Nearly half of recreational runners may be drinking too much fluid during races, according to a survey of runners by Loyola University Health System researchers.
Expert guidelines recommend runners drink only when thirsty. But the Loyola survey found that 36.5 percent of runners drink according to a preset schedule or to maintain a certain body weight and 8.9 percent drink as much as possible.
A study of 488 competitors at the 2002 Boston Marathon released in 2005 concluded that 13 percent probably consumed so much fluid that their blood salt levels fell dangerously low. One of the runners that year, 28-year-old Cynthia Lucero, died of hyponatremia four miles from the finish line. Race organizers have since mounted an educational campaign to warn runners about the dangers of excessive drinking.
Today, nearly a third of runners (29.6 percent) incorrectly believe they need to ingest extra salt while running. And more than half (57.6 percent) say they drink sports drinks because the drinks have electrolytes that prevent low blood sodium. In fact, the main cause of low sodium in runners is drinking too much water or sports drinks.
“Many athletes hold unscientific views regarding the benefits of different hydration practices,” researchers concluded. The study was published in the June, 2011, issue of the British Journal of Sports Medicine.
Drinking too much fluid while running can cause a potentially fatal condition called exercise-associated hyponatremia. It occurs when runners drink even when they are not thirsty. Drinking too much during exercise can dilute the sodium content of blood to abnormally low levels.
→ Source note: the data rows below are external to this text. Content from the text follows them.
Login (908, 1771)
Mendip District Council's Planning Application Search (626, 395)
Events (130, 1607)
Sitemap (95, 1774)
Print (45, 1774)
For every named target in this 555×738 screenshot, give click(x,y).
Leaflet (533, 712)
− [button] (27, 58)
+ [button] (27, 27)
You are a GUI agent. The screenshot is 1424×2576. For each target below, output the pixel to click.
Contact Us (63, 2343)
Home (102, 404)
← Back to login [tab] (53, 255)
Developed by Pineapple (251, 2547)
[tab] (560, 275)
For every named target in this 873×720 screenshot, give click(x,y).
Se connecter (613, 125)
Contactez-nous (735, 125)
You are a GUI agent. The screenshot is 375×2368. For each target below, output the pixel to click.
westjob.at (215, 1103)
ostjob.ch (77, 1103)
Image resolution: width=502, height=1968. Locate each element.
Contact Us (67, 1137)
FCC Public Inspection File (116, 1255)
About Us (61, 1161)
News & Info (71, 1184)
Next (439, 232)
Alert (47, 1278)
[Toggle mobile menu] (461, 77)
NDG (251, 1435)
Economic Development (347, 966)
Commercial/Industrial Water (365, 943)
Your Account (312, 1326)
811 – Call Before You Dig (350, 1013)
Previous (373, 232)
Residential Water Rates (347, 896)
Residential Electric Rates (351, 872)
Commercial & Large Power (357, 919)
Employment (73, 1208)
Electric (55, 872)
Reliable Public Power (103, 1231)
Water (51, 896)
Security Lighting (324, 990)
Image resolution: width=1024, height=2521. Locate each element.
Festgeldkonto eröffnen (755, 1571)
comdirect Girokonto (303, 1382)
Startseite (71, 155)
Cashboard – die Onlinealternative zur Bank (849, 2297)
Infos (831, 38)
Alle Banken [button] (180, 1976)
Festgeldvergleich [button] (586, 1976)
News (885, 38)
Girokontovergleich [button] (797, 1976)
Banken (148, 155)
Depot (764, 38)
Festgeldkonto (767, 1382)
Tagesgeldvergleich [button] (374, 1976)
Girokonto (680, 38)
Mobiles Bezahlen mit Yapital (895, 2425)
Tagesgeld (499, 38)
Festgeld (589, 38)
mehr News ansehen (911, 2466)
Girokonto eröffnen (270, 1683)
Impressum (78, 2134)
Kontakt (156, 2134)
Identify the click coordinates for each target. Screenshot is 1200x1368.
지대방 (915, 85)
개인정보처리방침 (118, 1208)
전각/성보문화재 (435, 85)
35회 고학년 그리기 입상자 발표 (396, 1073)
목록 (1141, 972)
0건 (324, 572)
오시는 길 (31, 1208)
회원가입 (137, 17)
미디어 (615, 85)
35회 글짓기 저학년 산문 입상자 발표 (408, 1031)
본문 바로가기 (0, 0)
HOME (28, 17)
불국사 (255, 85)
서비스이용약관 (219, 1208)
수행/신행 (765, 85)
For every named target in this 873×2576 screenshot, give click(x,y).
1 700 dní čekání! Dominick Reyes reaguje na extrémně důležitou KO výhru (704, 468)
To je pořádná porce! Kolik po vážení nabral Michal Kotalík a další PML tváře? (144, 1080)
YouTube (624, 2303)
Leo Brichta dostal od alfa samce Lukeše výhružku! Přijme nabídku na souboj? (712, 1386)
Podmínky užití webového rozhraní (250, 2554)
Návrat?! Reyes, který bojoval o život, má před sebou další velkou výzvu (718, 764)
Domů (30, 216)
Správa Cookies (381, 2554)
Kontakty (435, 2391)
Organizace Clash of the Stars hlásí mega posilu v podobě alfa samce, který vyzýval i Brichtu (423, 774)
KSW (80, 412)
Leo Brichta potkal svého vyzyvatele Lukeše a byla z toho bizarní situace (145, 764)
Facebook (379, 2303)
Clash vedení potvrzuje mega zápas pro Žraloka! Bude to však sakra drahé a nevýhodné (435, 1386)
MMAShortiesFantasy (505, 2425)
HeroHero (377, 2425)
Drinking only when thirsty will prevent overconsumption of fluids. “It’s the safest known way to hydrate during endurance exercise,” said Loyola sports medicine physician Dr. James Winger, first author of the study.
Symptoms of hyponatremia can include nausea, vomiting, headache, confusion, loss of energy, muscle weakness, spasms or cramps. In extreme cases, the condition can lead to seizures, unconsciousness and coma.
The strongest single predictor of hyponatremia was considerable weight gain during the race.
Drinking three or more liters (6-1/2 pints) during the race, drinking every mile, running at a slower pace, being a woman, and being lean -- with a body-mass index of less than 20 -- increased the likelihood that a runner would gain weight by the end of the race.
In recent years, there have been 12 documented and 8 suspected runners’ deaths from hyponatremia, said Loyola exercise physiologist Lara Dugas, PhD, a co-author of the study.
The International Marathon Medical Directors Association recommends that runners drink only when thirsty.
The Loyola researchers surveyed 197 runners who competed in the 2009 Westchester, Il. Veterans Day 10K and 5K runs and two other runs on Chicago’s lakefront.
The 91 male runners, on average, had been running for 13 years and had run an average of 1.9 10K races and 0.9 marathons. The 106 women, on average, had been running 8.3 years and had run an average of 1.3 10K races and 0.7 marathons.
In the survey, the runners generally said advertising by sports drink manufacturers had little or no influence on their beliefs. But the behaviors of many of the runners indicate otherwise.
During the 1980s and 1990s, sports drinks ads warned about the supposed dangers of dehydration, and recommend that runners drink as much as 1.2 liters (five cups) per hour. Sports drink manufacturers generally have stopped promoting overdrinking. But the unscientific beliefs persist that runners should drink as much as they can or according to a preset schedule.
“We have been trained to believe that dehydration is a complication of endurance exercise,” Dugas said. “But in fact, the normal physiological response to exercise is to lose a small amount of fluid. Runners should expect to lose several pounds during runs, and not be alarmed.”
Winger is an assistant professor in the Department of Family Medicine and Dugas is a research assistant professor in the Department of Preventive Medicine and Epidemiology at Loyola University Chicago Stritch School of Medicine. The third co-author is Jonathan Dugas, PhD, director of clinical development at The Vitality Group.